Simon e Lu querem ir embora e perguntam se vou com eles. Claro. Saio arrastando minha mala que é tomada de minha mão por Rodrigo Beduíno que tenta me ajudar. Levo mais de meia hora pra passar pelas fotos, abraços, beijos e autógrafos de quem está na fila quilométrica para pagar. Pobre Rodrigo que desiste de me esperar. Lá fora Simon e Lu tb estão desolados. Sorry, preciso dar atenção pra todo mundo e agradecer este apoio. Diego Basanelli, Tutty, Anjo e algumas figurinhas carimbadas recebem afagos mais demorados. Pronto. Sai do Aurora. Tenho duas brejas nos bolsos e vou bebendo no trajeto. Lu ta na direção e ta doidona, mas o que ela ingeriu não aparece em bafômetro. Os dois me deixam em frente da Gabaju.

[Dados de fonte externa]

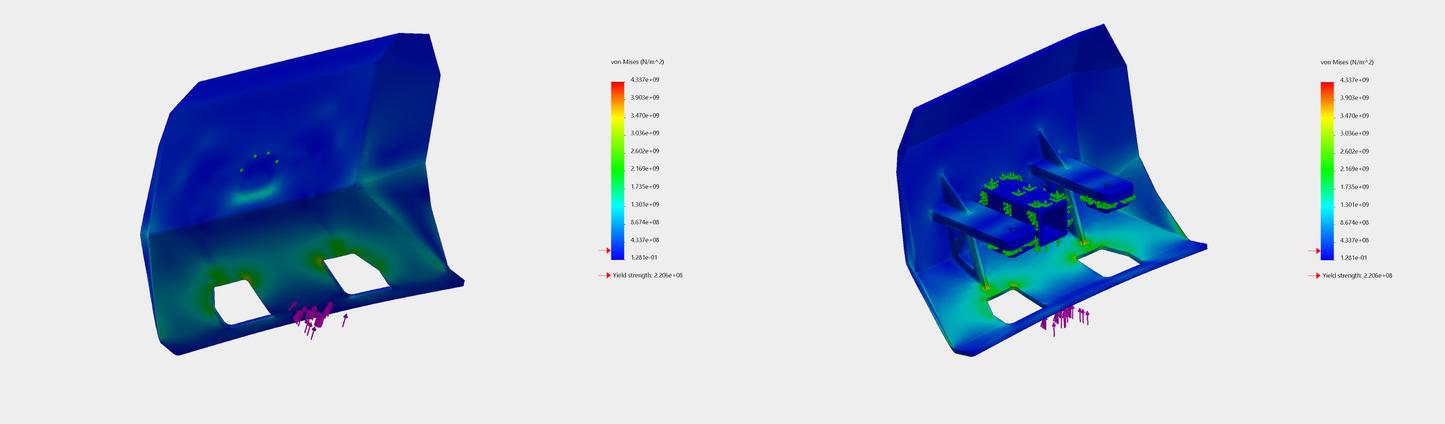Click the right plot's von Mises legend title
The height and width of the screenshot is (424, 1445).
pyautogui.click(x=1346, y=62)

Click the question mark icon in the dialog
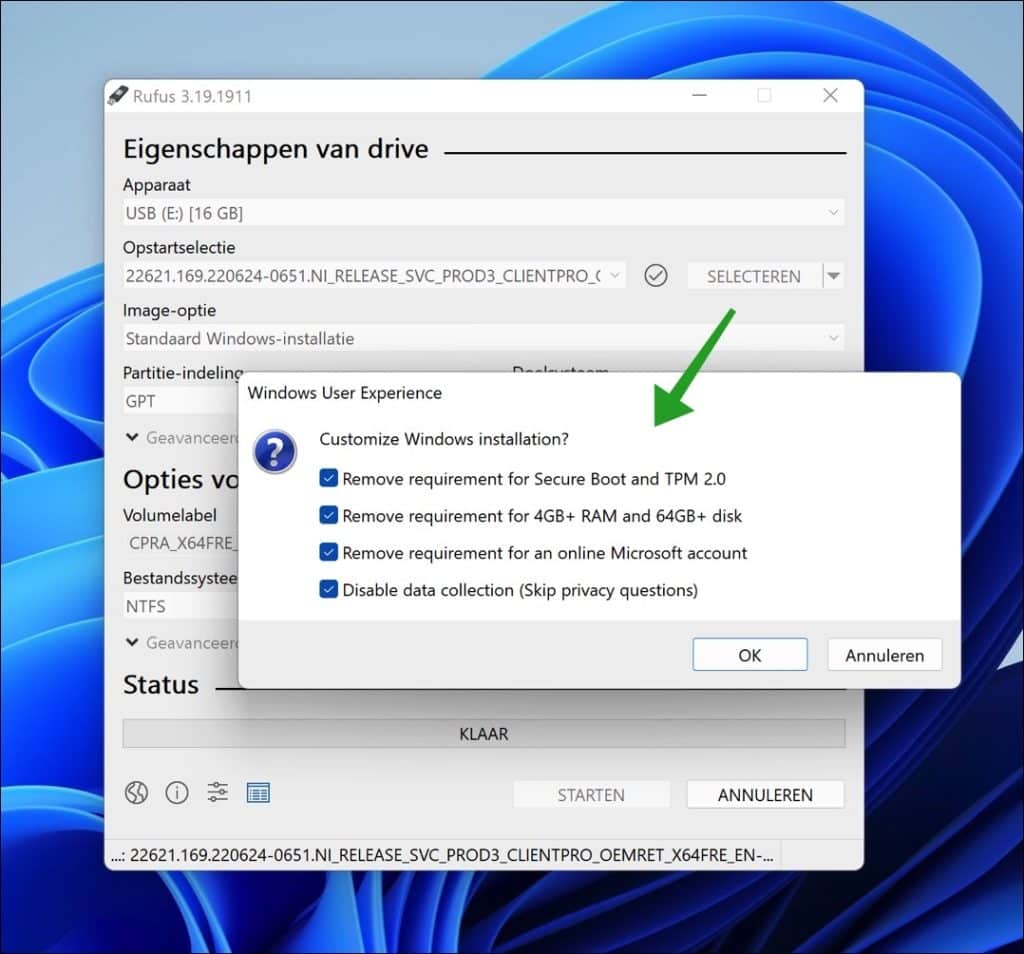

Ligo meu carro e em pouco tempo to cambaleando dentro de casa. Já são quase seis da manhã e estou desfazendo a mala, pendurando roupas molhadas e secas. Banho. Entro no quarto pra pegar o pijama. Dex acorda. Eu desço pra cozinha, morto de fome. Dex desce pra fumar. Ela quer que eu coma sanduíche e eu quero miojo. Ela quer que eu faça o miojo no fogão e eu faço no micro, que é como sempre fiz quando morava só no apê da Água Fria. Joguei aquele temperinho sobre a massa. Ela pergunta se ta bom. Eu digo que ta. Eu devoro aquela gororoba. Eu to na cama. Desabei.